_What you will do:_
Where a picture appears, leave it out; copy everything else in the records exactly.

_Input data:_
◆ ◆ ◆ ◆
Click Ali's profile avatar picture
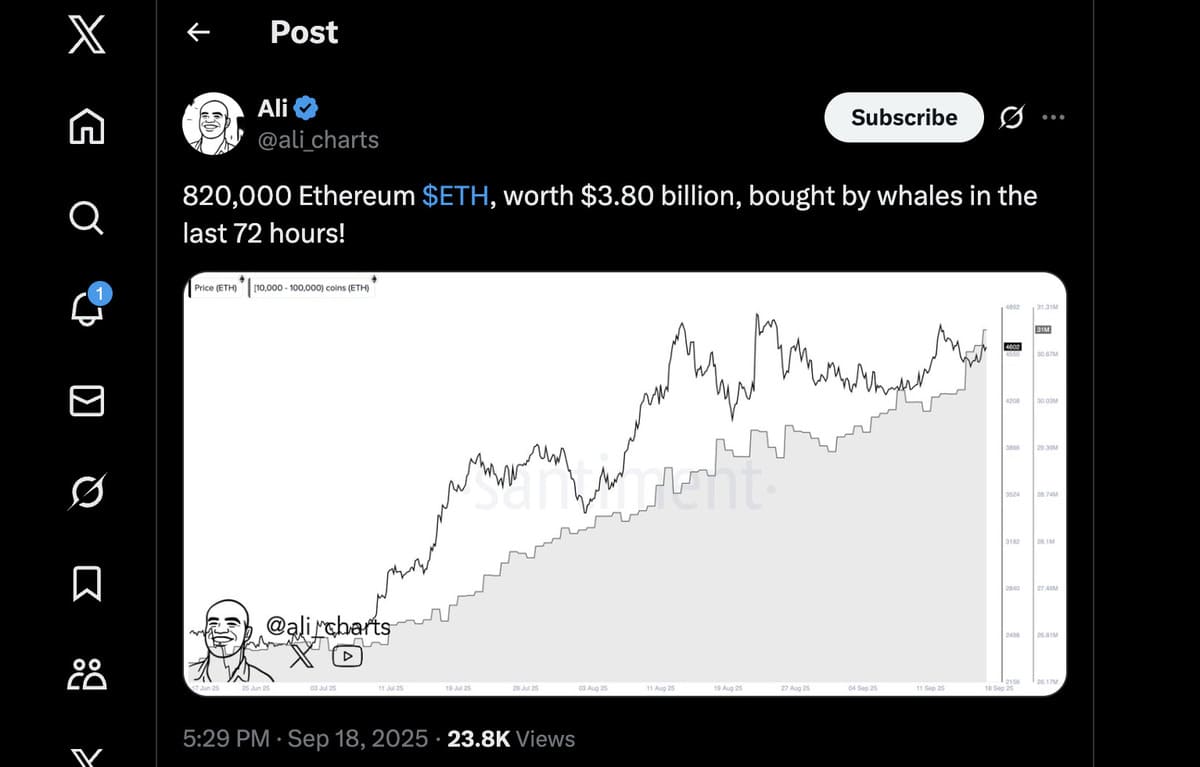Viewport: 1200px width, 767px height. 213,124
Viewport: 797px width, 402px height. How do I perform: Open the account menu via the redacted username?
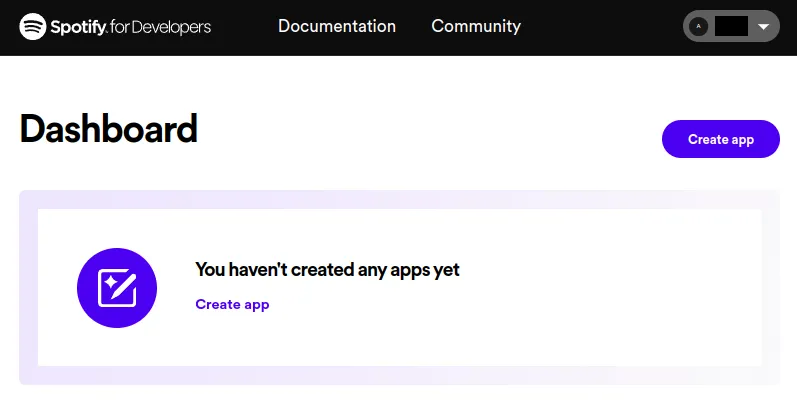tap(731, 27)
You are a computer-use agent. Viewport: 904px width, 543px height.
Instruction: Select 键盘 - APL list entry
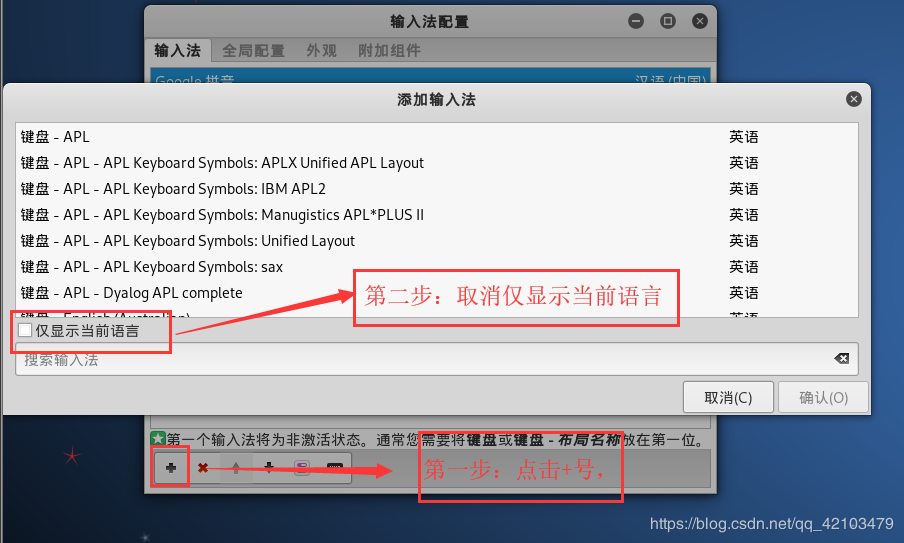pos(436,137)
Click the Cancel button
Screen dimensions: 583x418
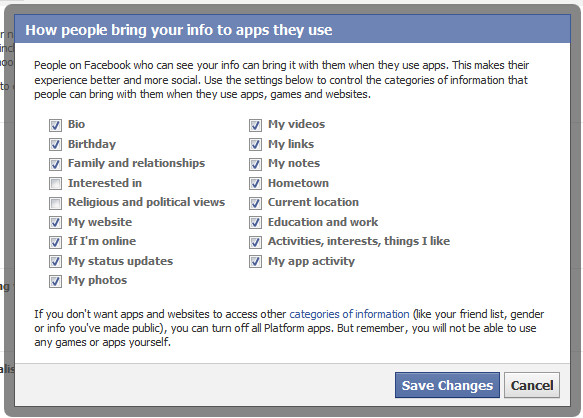[532, 385]
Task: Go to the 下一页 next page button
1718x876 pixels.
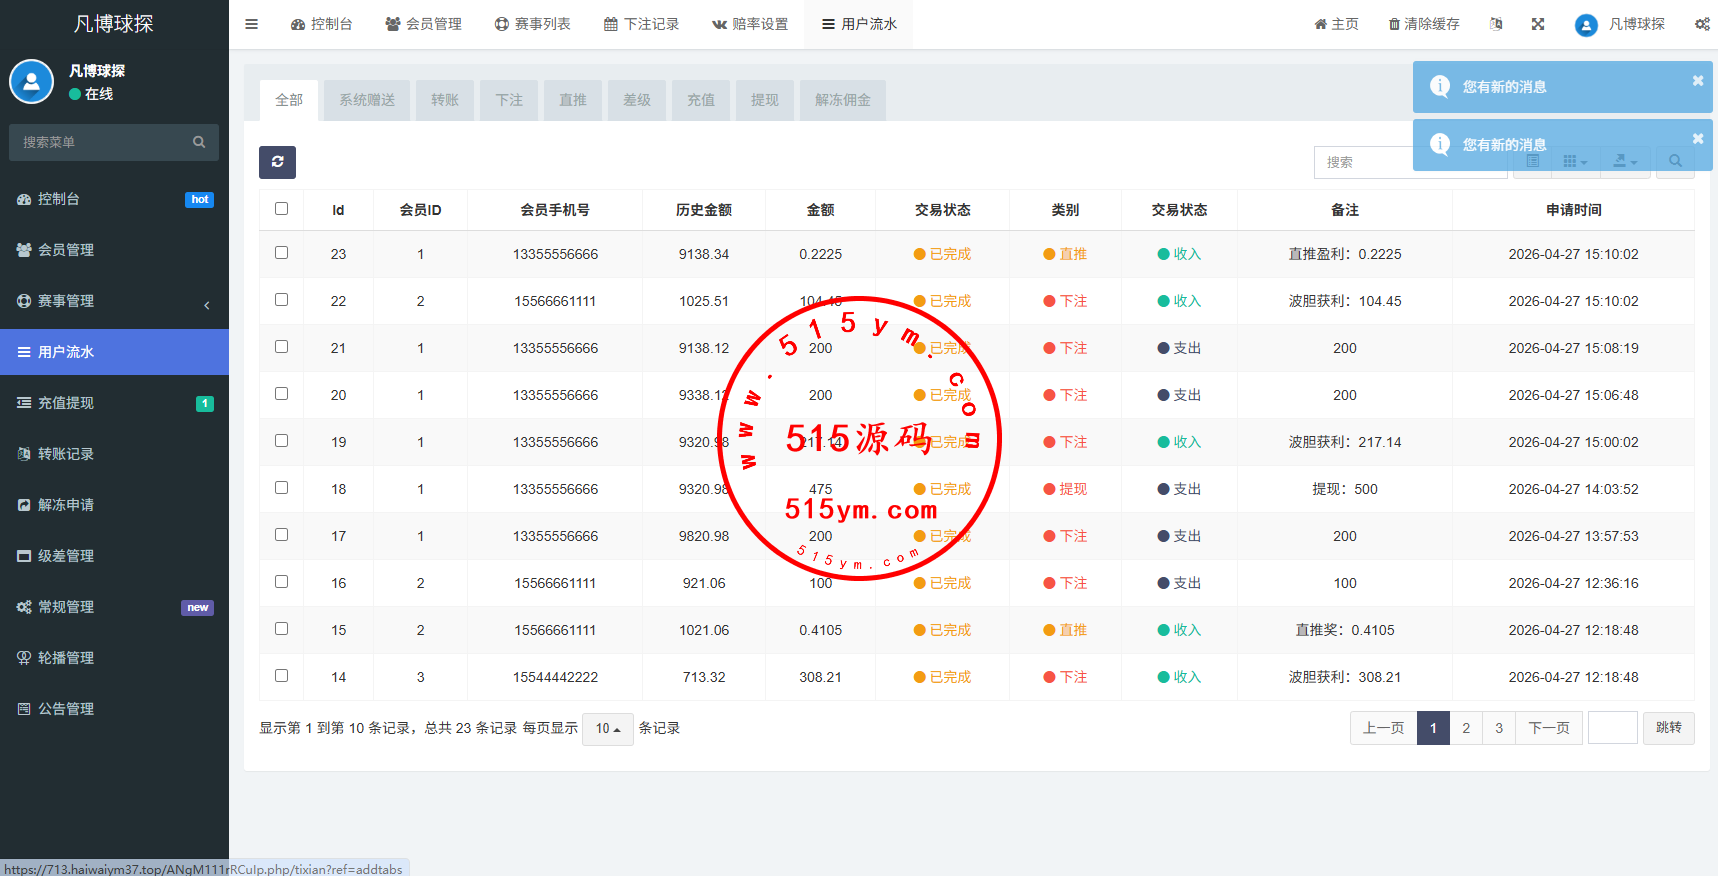Action: click(x=1548, y=728)
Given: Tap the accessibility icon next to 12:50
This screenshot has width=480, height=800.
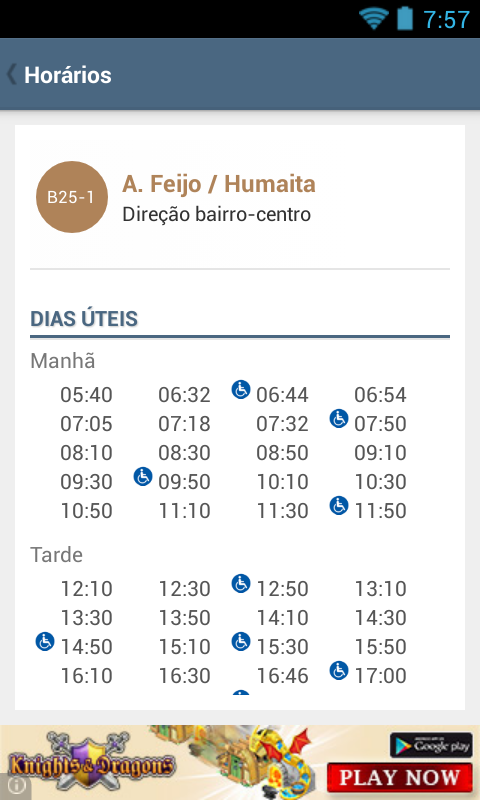Looking at the screenshot, I should [241, 583].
◆ ◆ ◆ ◆
_Your solution:_
Click Ali's profile avatar picture
Viewport: 1200px width, 767px height. 213,124
Viewport: 797px width, 402px height. How do I perform: Open the account menu via the redacted username?
tap(731, 27)
You are a computer-use agent. Viewport: 904px width, 543px height.
Instruction: Select 键盘 - APL list entry
pos(436,137)
Click the Cancel button
Screen dimensions: 583x418
[532, 385]
Task: Go to the 下一页 next page button
1718x876 pixels.
Action: click(x=1548, y=728)
Given: Tap the accessibility icon next to 12:50
This screenshot has width=480, height=800.
Looking at the screenshot, I should [241, 583].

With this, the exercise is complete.